Mais Dieu ne permit pas que la bataille fût livrée. Le chancelier,
le parlement, les magistrats se rendirent chez le roi de Sicile, à son
hôtel d'Anjou, et renouvelèrent leurs supplications aux princes
pour qu'ils eussent à prévenir la guerre par une dernière
démarche, par un suprême effort. Sans doute leur intervention eût
encore échoué ; mais la disette commençant à sévir
contre les troupes du duc d'Orléans, celui-ci se montra moins dur aux
propositions conciliatrices et consentit à congédier ses gens
d'armes. De son côté Jean Sans-Peur remit l'épée
au fourreau. De cette façon la famine empêcha la guerre, et de grandes
catastrophes furent momentanément ajournées.
Le raccommodement des
deux princes parut sincère. Ils se montrèrent au peuple et se donnèrent
des marques non équivoques d'amitié. Le soir, chez
leur oncle, ils s'embrassèrent, et le duc de Berry exigea
qu'en signe certain de réconciliation, ils couchassent dans
le même lit.
Dès ce moment ils se partagèrent
les soins du gouvernement et régentèrent la France
en commun. Toutefois le
duc Jean de Bourgogne, retrouvant par moment la violence de
son caractère, s'emportait contre les empiétements
du duc d'Orléans, et celui-ci, doué d'une parole
flatteuse et persuasive, ne négligeait aucune occasion d'attirer à lui
les partisans les plus zélés du duc de Bourgogne. Lorsqu'il
ne pouvait parvenir à les séduire, il les persécutait.

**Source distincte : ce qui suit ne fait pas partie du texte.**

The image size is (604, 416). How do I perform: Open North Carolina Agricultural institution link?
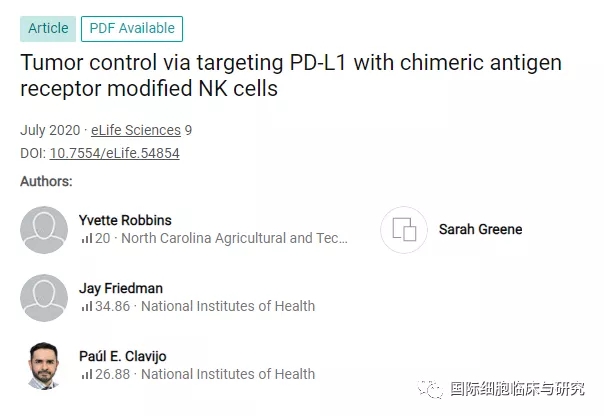pyautogui.click(x=234, y=238)
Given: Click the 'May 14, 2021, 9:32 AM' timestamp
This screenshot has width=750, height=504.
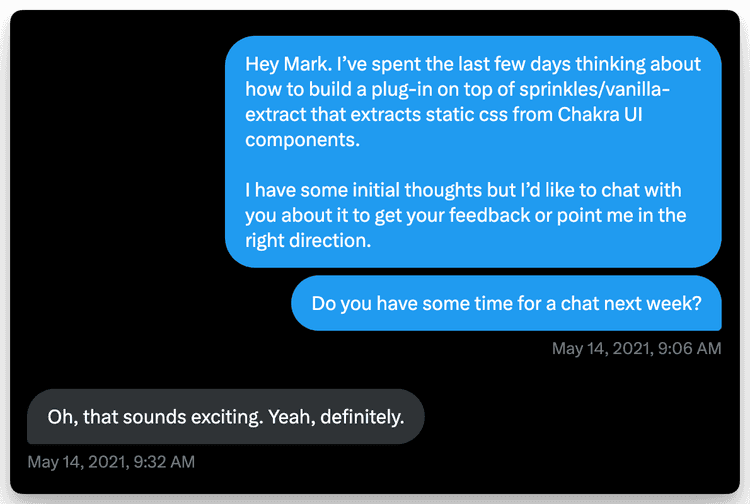Looking at the screenshot, I should [x=111, y=462].
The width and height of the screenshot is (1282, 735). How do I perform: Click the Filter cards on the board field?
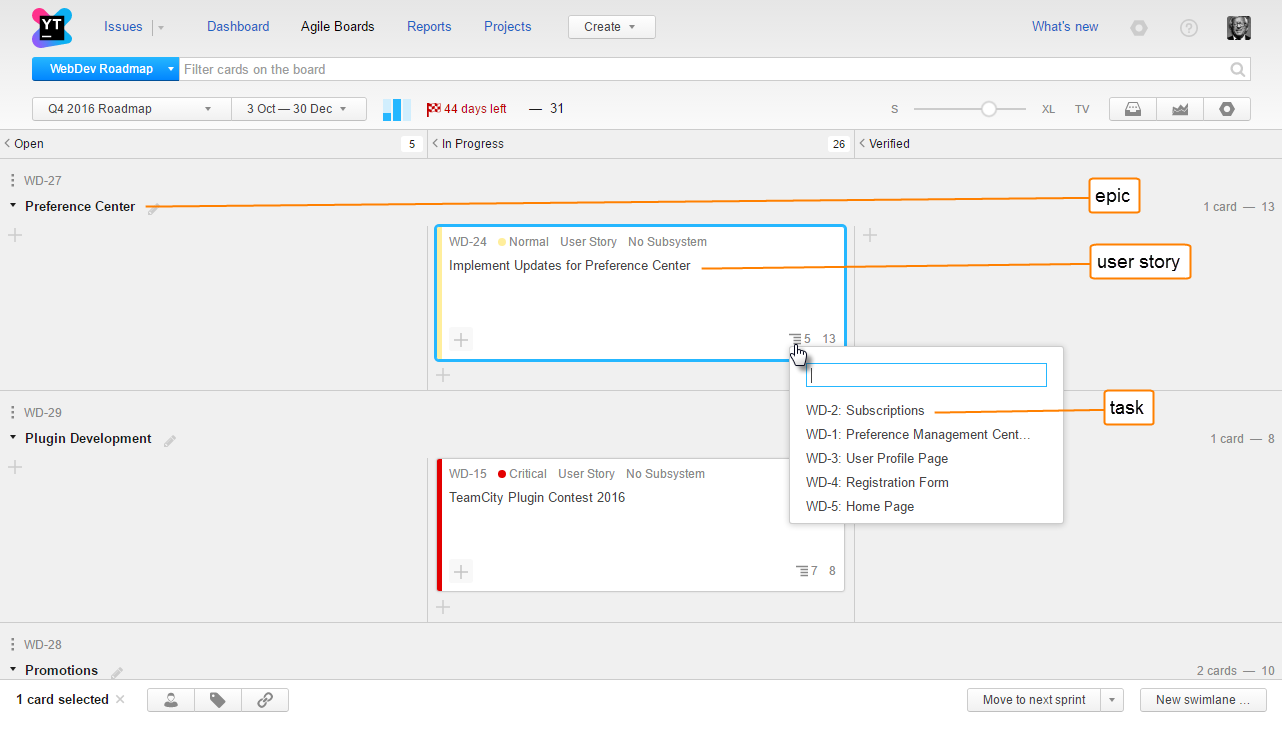(x=700, y=69)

Ce fut ainsi qu'il priva de son emploi un gentilhomme normand, nommé Raoul
d'Ocquetonville, à qui la protection du duc de Bourgogne avait
valu le titre de général des finances. Cet homme, se
voyant disgracié, résolut de se venger; et, aidé de
deux de ses amis, les sieurs Scas et Guillaume de Courte-Hense (dont
l'un était valet de chambre du roi), il se mit en quête
d'une maison dans le quartier Saint-Paul, afin de pouvoir s'y
cacher au besoin et y cacher des armes, il trouva cette maison près
de la porte Barbette, dans la Vieille-rue-du-Temple ; elle portait
pour enseigne l'Image Notre-Dame. Il la loua tout entière
pour six mois, et acquitta, en y entrant, le prix de son loyer, qui était
de seize écus.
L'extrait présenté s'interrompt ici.